John Howell wrote:
At 11:29 AM +0200 9/4/05, Johannes Gebauer wrote:


Furthermore I'd like to add: there are special copyrights in Europe for publishing previously unpublished music. Even if a piece was composed 500 years ago a publisher can claim the "publication rights" which will, as far as I understand, give him the sole right for publication, and indeed performance (this is usually regulated through a special agency, where standard rates apply for performance).


There is something similar under U.S. law, although I've never read a clear explanation of it.

There is also the matter of private ownership of unique objects, which normally applies to works of graphic or plastic art but may also apply to musical unica. This has nothing to do with copyright per se, but strictly involves the right of the owner to grant or forbid access to the objects. In the case of music, then, while the music on the page may properly be in the public domain, the page itself is privately owned. My understanding is that this is the case with some (much?) of the music of Fanny Mendelssohn Henzle, which is owned and therefore controlled by a single individual in unique copies which he will not make available to scholars, let alone publishers. Under the special provisions Johannes cites above, if he were to publish them he would presumably control their copyrights for ... hmm, how long, I wonder?

John



What I understand of the US law is that it is very much like what Johannes describes -- a person owning a manuscript which has never before been published, even though the author may be long dead and way past any copyright which may have existed in such a work, has the right to full copyright of that work, as if it were a work copyrighted by a company. In other words, a single 90 year term, rather than life-plus-70, since the author is already dead.

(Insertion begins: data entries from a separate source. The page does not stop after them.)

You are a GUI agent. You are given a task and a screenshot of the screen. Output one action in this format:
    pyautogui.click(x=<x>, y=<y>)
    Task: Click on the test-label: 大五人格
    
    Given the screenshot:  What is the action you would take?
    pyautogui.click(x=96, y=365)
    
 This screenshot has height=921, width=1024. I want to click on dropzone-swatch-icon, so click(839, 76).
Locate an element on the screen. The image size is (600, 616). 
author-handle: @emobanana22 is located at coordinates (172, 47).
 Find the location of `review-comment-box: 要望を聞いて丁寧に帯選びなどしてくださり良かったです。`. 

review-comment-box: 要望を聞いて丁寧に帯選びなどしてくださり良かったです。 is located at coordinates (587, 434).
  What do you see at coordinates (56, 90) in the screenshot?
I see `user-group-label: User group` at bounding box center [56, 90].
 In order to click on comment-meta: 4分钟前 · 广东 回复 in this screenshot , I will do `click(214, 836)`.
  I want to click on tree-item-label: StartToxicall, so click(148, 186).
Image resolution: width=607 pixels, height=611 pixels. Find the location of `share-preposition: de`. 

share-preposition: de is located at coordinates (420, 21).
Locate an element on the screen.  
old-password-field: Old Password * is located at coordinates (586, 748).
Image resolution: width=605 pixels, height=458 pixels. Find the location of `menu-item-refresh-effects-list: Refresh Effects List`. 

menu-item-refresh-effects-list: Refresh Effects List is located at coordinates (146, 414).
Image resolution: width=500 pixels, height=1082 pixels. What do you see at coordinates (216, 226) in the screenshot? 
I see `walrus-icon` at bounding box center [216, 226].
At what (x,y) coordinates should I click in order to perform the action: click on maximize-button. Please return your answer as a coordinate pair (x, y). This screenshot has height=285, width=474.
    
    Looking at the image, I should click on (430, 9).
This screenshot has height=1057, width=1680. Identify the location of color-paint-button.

But the work must never before have been published, which may well be difficult to prove. How can one prove a negative? I guess the only way a person could prove that it HAD been previously published would be to produce a copy of the previous publication, or at the very least a catalog listing it for sale, or an old library catalog showing that the work had been in its inventory at some point.

And the ownership of the original of the work being published would have to be clearly established, just as in the case Johannes pointed to where two different singakademies were arguing that each owned the original.